Stanton described how for years she worked as a highly respected city leader in Largo, but would “pack for two”—transitioning into her identity as Susan—whenever she traveled out of town.
She decided finally that she wanted to live fulltime as a woman but was unprepared last February when a local newspaper reporter went to her office and told her that the newspaper had learned of her plans and intended to publish a story about her the next day.
“Somehow my eight-page transition report had been given to them,” Stanton said. “I’d shared it with just five people. …You can’t tell somebody you’re a transsexual and say, ‘If you could, just keep it to yourself.’ It just doesn’t work.”
At a hastily called news conference, Stanton said, she wasn’t as prepared as she probably should have been for some of the questions.
“I created some of my own problems in the interest of being open and authentic,” she said.
Initially, Stanton recalled, she got positive responses from the people she worked with and from the Largo County commissioners she worked for. But within days, she said, the commissioners were discussing how to terminate her contract.
“My community was a good community,” Stanton said. “This was not a community where bigotry and prejudice ran rampant. The people who fired me were for the most part friends…and still are, I hope.”
Instead, Stanton said, she thinks the commissioners and people of Largo were unprepared—unsure of whether they could trust the city manager they thought they had known for 17 years and uneducated about how and why people transition from one gender to another.
Stanton said she believes the lessons of what happened to her apply to the political effort to win civil rights protections based on gender identity.
“I’ve had conversations with senators and congressmen and I’m probably the poster child for why we need ENDA (the federal Employment Non-Discrimination Act),” Stanton said. “My congressman said to me, ‘I don’t know anybody who’s transgender.’ …And if you don’t know, you make decisions predicated on fear.”
Stanton’s appearance was sponsored by the Human Rights Campaign and she addressed the GLBT community controversy over HRC’s recent decision to support a version of ENDA that doesn’t include gender identity protections.
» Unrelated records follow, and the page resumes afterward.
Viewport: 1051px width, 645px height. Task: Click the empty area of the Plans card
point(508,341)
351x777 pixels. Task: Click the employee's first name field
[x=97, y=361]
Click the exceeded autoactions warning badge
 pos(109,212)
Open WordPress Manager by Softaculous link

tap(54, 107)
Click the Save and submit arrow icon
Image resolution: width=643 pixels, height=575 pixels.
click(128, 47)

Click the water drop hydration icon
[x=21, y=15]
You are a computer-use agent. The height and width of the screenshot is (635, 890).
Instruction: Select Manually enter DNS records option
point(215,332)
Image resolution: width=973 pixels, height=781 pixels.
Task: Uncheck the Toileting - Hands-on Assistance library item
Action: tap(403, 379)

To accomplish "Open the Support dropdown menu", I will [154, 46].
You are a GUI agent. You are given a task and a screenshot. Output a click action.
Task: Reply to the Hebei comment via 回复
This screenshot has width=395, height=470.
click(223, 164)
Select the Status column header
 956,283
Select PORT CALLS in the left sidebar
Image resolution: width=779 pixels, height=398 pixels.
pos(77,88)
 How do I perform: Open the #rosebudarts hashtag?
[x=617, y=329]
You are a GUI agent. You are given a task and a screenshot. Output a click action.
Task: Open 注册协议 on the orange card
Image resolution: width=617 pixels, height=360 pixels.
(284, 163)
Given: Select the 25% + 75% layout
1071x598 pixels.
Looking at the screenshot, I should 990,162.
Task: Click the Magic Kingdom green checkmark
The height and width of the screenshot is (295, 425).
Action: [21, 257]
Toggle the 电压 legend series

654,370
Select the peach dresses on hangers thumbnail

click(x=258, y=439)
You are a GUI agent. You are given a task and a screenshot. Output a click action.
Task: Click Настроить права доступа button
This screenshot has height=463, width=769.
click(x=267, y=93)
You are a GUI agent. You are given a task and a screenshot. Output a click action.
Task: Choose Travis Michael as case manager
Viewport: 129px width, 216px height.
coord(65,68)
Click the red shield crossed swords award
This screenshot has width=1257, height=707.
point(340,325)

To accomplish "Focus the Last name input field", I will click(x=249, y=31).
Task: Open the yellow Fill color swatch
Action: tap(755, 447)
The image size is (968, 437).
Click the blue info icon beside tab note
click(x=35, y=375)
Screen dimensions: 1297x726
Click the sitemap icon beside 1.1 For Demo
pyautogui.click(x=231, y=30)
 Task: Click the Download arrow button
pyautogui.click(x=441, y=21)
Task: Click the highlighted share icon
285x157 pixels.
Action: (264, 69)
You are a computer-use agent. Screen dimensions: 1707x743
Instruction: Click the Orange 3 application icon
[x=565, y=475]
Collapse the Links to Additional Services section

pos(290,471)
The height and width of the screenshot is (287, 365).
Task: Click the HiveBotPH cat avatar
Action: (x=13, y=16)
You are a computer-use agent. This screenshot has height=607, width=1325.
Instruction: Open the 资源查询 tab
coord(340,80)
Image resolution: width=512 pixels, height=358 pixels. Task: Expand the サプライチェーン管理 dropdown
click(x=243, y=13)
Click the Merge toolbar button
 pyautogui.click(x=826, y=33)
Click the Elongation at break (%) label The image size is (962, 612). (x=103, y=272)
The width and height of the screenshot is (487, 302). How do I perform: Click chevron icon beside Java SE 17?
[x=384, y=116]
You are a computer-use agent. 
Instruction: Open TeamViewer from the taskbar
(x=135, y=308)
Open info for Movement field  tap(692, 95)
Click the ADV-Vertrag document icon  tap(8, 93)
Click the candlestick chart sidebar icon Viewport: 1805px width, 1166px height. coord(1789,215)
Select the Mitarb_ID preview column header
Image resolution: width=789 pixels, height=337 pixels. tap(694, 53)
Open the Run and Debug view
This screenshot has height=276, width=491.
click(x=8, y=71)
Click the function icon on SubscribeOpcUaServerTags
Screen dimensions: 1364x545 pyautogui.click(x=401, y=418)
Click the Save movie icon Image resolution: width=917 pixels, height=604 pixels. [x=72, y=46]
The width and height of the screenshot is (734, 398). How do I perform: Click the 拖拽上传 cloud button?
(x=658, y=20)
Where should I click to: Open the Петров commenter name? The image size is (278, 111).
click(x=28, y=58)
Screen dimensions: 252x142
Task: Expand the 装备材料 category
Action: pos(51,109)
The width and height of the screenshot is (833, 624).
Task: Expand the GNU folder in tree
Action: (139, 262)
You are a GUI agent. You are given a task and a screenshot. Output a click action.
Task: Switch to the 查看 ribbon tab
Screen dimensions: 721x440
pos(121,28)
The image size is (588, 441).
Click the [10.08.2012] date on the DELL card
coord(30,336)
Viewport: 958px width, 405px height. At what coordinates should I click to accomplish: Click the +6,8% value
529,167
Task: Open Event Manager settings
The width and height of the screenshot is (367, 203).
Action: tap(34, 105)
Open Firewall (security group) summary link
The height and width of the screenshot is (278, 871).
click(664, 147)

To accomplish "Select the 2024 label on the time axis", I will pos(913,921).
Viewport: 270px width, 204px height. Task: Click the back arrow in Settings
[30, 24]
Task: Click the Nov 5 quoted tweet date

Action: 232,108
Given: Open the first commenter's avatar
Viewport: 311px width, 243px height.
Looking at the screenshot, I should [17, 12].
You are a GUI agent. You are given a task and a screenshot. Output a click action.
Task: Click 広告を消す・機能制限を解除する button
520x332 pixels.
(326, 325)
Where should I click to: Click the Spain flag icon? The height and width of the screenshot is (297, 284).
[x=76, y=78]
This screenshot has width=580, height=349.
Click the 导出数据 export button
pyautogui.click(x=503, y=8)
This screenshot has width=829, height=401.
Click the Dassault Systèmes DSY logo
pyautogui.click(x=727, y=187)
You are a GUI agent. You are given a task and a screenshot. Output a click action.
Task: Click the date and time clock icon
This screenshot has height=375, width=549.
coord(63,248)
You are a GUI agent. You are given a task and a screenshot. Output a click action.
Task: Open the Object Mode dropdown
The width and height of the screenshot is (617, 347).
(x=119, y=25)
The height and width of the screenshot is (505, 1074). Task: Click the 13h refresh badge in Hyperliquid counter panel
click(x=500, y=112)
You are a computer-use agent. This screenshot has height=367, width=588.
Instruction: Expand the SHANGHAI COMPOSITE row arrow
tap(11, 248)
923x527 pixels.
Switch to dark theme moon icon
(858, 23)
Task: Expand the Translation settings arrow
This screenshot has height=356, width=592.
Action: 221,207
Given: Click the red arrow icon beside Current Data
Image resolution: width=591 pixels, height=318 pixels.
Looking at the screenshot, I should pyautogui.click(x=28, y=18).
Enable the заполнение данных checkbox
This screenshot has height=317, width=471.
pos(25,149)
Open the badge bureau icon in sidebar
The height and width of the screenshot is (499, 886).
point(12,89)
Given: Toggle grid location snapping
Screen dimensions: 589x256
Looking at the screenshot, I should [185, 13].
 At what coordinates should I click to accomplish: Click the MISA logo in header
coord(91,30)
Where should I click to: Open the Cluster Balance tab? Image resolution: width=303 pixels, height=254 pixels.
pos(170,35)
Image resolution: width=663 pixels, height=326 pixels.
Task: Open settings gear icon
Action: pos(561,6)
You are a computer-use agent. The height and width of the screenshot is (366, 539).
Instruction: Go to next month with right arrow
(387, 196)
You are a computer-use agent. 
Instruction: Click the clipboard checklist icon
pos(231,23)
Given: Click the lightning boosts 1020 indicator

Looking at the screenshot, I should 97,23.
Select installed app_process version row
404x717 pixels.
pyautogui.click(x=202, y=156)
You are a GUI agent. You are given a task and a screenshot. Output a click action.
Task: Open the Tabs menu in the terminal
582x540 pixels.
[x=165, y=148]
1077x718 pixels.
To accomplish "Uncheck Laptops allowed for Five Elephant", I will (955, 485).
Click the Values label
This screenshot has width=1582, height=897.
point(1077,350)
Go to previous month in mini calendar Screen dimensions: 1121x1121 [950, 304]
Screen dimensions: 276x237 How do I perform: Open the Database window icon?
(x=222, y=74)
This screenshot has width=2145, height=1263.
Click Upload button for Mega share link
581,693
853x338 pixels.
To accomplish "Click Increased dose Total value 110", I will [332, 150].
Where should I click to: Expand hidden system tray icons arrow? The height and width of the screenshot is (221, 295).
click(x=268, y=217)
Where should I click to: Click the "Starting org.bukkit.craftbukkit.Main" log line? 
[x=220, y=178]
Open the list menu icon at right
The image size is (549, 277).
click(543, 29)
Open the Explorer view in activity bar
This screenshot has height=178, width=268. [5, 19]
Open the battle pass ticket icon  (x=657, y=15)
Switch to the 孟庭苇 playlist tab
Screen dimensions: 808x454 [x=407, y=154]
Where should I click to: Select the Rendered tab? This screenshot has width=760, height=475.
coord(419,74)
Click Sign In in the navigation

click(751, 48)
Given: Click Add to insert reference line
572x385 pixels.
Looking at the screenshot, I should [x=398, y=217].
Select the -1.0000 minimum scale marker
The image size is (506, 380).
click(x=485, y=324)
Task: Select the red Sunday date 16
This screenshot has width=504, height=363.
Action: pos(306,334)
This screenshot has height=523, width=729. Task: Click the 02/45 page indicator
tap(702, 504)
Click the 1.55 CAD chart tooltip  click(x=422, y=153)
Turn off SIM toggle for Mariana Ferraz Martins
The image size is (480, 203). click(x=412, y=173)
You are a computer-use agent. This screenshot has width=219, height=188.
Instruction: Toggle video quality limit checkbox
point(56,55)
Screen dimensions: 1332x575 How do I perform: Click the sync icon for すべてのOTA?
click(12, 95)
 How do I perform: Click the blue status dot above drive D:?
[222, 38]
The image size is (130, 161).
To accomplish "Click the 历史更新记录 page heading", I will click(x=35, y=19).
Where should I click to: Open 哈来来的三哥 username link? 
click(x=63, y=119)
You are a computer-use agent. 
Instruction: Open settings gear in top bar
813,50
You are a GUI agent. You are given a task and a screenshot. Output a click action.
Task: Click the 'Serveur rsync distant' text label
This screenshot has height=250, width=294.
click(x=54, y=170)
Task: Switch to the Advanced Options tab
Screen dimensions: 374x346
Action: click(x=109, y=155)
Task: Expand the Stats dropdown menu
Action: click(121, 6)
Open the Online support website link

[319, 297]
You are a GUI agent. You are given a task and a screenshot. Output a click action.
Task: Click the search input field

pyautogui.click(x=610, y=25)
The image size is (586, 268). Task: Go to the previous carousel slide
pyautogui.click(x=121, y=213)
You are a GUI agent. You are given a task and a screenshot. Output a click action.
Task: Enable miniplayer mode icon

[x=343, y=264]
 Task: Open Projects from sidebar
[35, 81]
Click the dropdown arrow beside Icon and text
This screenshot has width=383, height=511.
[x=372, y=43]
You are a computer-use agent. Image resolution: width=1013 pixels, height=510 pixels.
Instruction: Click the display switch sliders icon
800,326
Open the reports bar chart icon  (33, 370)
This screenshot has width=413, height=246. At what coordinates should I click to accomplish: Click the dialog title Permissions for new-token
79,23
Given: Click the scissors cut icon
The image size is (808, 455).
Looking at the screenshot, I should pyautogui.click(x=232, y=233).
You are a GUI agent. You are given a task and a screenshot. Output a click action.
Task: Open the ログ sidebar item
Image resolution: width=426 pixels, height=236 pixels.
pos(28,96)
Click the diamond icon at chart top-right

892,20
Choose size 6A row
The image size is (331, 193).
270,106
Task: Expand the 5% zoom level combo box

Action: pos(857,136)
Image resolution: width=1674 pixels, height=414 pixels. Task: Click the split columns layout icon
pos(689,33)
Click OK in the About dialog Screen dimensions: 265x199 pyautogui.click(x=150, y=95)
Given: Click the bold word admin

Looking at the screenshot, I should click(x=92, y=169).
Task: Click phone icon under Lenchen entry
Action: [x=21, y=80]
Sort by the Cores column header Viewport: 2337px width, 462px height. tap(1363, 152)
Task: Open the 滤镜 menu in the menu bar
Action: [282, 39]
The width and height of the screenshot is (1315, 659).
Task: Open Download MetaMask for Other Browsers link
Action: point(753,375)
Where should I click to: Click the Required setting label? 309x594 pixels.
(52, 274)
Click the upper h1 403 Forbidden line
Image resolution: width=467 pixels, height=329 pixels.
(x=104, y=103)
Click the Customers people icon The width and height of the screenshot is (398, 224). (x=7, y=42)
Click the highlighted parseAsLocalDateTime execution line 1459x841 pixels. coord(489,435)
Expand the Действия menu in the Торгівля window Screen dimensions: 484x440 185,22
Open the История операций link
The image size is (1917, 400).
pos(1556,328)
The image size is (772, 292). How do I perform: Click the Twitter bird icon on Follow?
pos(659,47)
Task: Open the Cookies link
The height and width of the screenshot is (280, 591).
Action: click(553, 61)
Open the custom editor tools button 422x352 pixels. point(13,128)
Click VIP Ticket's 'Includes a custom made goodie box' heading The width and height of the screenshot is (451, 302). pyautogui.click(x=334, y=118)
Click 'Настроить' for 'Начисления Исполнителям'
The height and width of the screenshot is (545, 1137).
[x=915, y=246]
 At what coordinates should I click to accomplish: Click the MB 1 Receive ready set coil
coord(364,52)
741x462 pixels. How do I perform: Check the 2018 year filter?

HRC was the only GLBT group in the country to support passage of that version of ENDA.
“Until we as a trans community do a better job of education, to expect organizations such as HRC or the Congress or the city council of whatever city to give equal protection to our community—it’s just not going to happen,” Stanton said. “The biggest thing we need to do as a community, instead of aiming the poison dart at HRC, is to get rid of the sense of victimization in this community.”
An announced protest of HRC by Illinois’ leading transgender advocacy organization, Illinois Gender Advocates, failed to materialize at the Stanton appearance, though a handful of activists sported buttons critical of HRC’s stance on ENDA.
In a statement distributed prior to the meeting, IGA officials reiterated that more than 360 GLBT groups nationwide have spoken out against passage of a version of ENDA that doesn’t include both gender identity and sexual orientation protections for employees.
“We sincerely hope that HRC will change its policies and reach the same conclusion,” the IGA statement said. “Unfortunately, we note several troubling recent developments that suggest HRC is actually unwilling to work together with anyone from the LGBT community on these concerns—namely the recent resignation of transgendered HRC board and council members and reversal of prior HRC board action supporting only a gender identity-inclusive ENDA.”